USD/ZAR Currency Pair Chart between 2007 and 2013

Observable Distortion: Impact on Balance of Trade 

Simply defined, the Balance of Trade (BoT) is a measure of a country’s exports versus its imports. In simple terms, if a country sells more to other countries (exports) than it buys from them (imports), it has a favourable, balance of trade. If it buys more than it sells, the balance of trade is negative or unfavourable. 

In summary, when South Africa’s currency depreciates, its export prices decrease, making its exports more competitive, while its import prices increase. Between 2007 and 2013,  The BoT on average was unfavourable (trade deficit) as we imported more than we exported. Some basic economic consequences of trade deficits include reduced domestic production, job losses, and reduced economic growth. All these economic problems are synonymous with South Africa’s economic climate. The below depicts South Africa’s BoT from 2007 to 2013.

South Africa’s Balance of Trade

The Need for Stronger and Enforced  Regulations

The questions each patriotic South African citizen is asking: “Where were the financial regulators, where was the South African Reserve Bank (SARB) whose sole mandate is to protect the value of the rand?”

The current case involving the alleged cartel of banks refers specifically to the period between 2007 and 2013 but the shady dealings of the rand’s manipulation can be traced back to the turn of the century.
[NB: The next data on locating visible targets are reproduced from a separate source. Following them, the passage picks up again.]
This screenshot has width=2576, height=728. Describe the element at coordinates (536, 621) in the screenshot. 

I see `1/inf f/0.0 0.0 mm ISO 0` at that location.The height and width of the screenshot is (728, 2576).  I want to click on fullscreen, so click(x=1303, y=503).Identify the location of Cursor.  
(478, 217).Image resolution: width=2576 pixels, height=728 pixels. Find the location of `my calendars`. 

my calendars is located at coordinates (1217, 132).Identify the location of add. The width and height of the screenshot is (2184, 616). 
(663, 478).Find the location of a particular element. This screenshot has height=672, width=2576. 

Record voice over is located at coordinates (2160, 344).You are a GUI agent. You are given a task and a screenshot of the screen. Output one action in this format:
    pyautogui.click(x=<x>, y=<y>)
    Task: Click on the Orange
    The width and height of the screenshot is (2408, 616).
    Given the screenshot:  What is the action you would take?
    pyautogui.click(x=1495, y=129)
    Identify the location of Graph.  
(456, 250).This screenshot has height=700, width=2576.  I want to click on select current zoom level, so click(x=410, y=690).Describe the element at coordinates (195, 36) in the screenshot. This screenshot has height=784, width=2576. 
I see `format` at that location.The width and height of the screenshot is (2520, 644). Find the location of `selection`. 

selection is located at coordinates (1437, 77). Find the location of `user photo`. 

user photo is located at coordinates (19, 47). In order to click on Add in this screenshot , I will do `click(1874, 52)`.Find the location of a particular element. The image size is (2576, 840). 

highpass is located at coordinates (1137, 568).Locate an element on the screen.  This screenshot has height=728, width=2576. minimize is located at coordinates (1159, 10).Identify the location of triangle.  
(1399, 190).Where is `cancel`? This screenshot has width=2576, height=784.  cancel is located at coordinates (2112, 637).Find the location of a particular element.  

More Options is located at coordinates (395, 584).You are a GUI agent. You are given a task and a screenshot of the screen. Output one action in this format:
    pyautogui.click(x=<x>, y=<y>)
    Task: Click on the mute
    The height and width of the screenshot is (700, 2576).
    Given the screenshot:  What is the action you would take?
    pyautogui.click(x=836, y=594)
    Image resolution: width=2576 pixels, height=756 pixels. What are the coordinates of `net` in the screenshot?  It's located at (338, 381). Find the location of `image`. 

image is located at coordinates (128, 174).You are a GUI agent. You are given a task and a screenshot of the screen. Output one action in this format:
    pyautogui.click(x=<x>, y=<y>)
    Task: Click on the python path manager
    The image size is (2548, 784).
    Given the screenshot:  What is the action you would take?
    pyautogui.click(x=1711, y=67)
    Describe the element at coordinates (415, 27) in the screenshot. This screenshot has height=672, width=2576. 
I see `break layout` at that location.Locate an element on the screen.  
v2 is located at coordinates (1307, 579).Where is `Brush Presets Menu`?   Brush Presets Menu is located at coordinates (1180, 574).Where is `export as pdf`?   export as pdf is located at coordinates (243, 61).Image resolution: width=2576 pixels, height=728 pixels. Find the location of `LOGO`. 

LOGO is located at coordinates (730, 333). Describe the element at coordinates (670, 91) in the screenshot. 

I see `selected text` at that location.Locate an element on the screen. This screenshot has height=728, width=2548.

Barry Sergeant wrote a book titled “The Assault on the Rand: Kevin Wakeford and the Battle to Save a Currency”. When the rand collapsed from 7.60 to 13.84 to the US dollar in 2001, Kevin Wakeford blew the whistle, accusing three big corporates and one global bank of being party to manipulation in the currency markets. Upon blowing the whistle Wakeford was rewarded by being fired from his job as CEO of the South African Chamber of Business. He was ousted and called a “populist” by certain leaders in government. 

There have been instances where issues of currency manipulation were raised publicly without much investigation from financial regulatory bodies like the  SARB. The SARB whose primary mandate is to protect the value of the rand in the interest of balanced and sustainable growth, has done little to nothing when allegations of currency manipulations were raised. The SARB and the government are partially to blame as this has not yet triggered comprehensive corporate regulatory reforms. Ultimately, leading to this market manipulation behaviour to perpetuate.

While currency manipulation is already prohibited for members of the International Monetary Fund and the World Trade Organisation, stricter regulations and penalties are necessary to deter and punish offenders. The current penalties, such as the R42.7 million settlement with Standard Chartered, are often seen as inadequate to compensate for the damage caused to the economy.